Fábrica de cerveza en la Abadía de Notre-Dame de Saint-Rémy, en Rochefort, Bélgica.

La tradición cervecera desapareció de la Península Ibérica probablemente con la introducción del cristianismo. De manera que el español no posee un lenguaje especializado de elaboración. Es por esto que en algunas ocasiones, se pondrá entre paréntesis la expresión alemana o inglesa para algún proceso o etapa.

Etapas [editar]

  • Mezcla de grano. Esta etapa consiste en la mezcla en seco de los diversos granos malteados o no que intervienen en la receta. La proporción de los constituyentes define el perfil del grano, el color y la transparencia de la cerveza.
  • Inicio de maceración. Se tira el grano al agua a una temperatura de 67ºC.
  • Maceración. Es necesario someter la mezcla anterior a una serie de operaciones destinadas a activar diversas enzimas que reducen las cadenas largas de azúcares en otras más simples y fermentables. Principalmente, se trata de hacer pasar la mezcla por diversas etapas más o menos largas de temperatura, cada etapa siendo óptima para enzimas diferentes.
  • Final de maceración. Cuando el elaborador considera que la mezcla contiene todos los elementos necesarios para su receta, detiene todas las operaciones químicas llevando dicha mezcla a la temperatura de 82ºC, lo que destruye todas las enzimas.
  • Filtrado. Es preciso retirar el grano de la mezcla. Esto se hace por filtraje. El resultado es de una banda el mosto, un líquido que contiene todo aquello que el elaborador ha extraído del grano y que se encuentra disuelto en agua, y de otra banda el grano sobrante que normalmente se utiliza para alimentar a los animales.
  • Cocción y adiciones de lúpulo. El elaborador somete el mosto a una cocción de entre un cuarto de hora y dos horas. Esta cocción sirve principalmente para destruir todos los microorganismos que hayan podido introducirse en el mosto. Tiene también otras funciones técnicas como ahora el control del pH del mosto, etcétera. Durante esta etapa se introducen los lúpulos. Los que aportan principalmente amargor se añaden al principio mientras que los aromáticos entran al final de la etapa, ya que sus principios son volátiles. Acabada esta operación, se procede a retirar los restos de lúpulo. En este momento, el mosto es un caldo de cultivo que podría infectarse rápidamente.

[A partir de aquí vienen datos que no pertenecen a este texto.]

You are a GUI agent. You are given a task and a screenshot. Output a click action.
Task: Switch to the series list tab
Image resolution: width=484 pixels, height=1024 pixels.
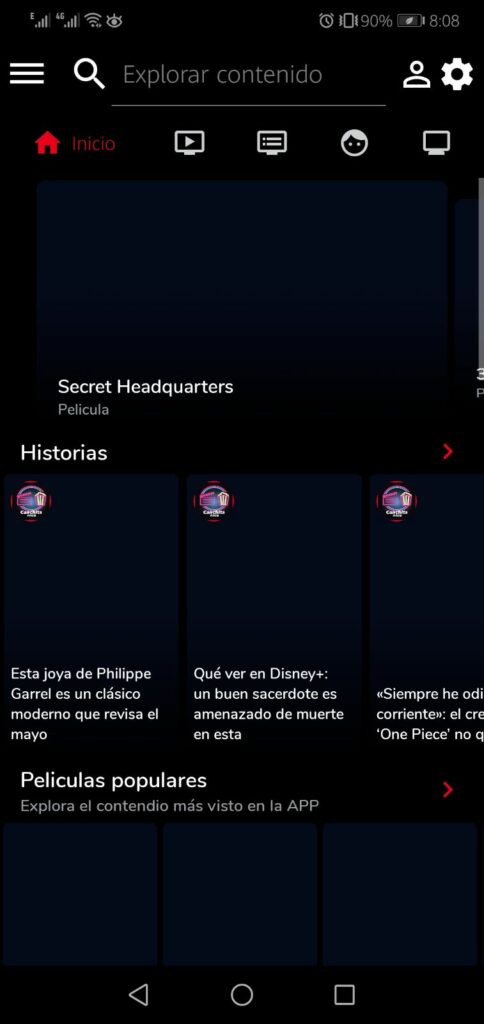(x=272, y=142)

  • Refrigeración. Al no poderse inocular la levadura a temperaturas más altas que 35ºC, y para evitar que cualquier otro microorganismo entre en el mosto, se enfría lo más rápidamente posible.

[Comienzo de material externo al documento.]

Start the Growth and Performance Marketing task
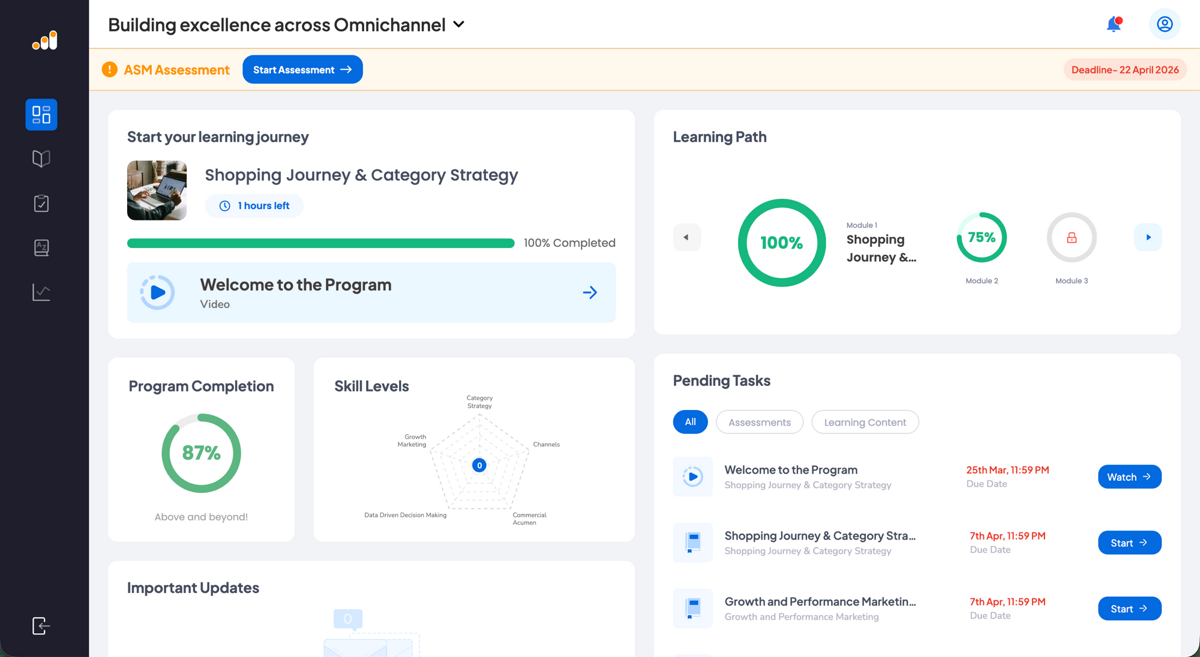This screenshot has height=657, width=1200. coord(1129,609)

  • Inoculación de la levadura. El elaborador introduce el cultivo de la levadura que él mismo ha desarrollado o que ha obtenido en un banco de levadura.
  • Fermentación. La levadura primero se reproduce muy activamente consumiendo el oxígeno contenido en el mosto. Es la etapa espectacular en la que se puede ver una gran cantidad de espuma y un importante burbujeo. Cuando se acaba el oxígeno, la levadura empieza a consumir el azúcar y lo transforma en alcohol y anhídrido carbónico. Estas etapas pueden durar entre una y tres semanas. Al final de este tiempo las cervezas Lager (de baja fermentación) industriales son filtradas, pasteurizadas, envasadas con un añadido de CO2 y distribuidas.

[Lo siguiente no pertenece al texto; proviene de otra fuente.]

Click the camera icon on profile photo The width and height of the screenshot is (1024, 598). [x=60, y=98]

    • Segundas fermentaciones. Las cervezas más artesanas son envasadas con adiciones de azúcar (o de mosto) y de levadura fresca. Esto provoca una segunda fermentación en la botella, responsable de la efervescencia de la cerveza.
  • Maduración. Normalmente, las mejores cervezas reciben un tiempo prudencial de maduración en ambientes controlados para favorecer la segunda fermentación y el desarrollo adecuado de gustos y aromas. El tiempo de maduración puede ir de dos semanas a tres meses. Algunos tipos de cerveza ya hechos para ser madurados durante mucho tiempo pueden ser sometidos a maduraciones de hasta tres años.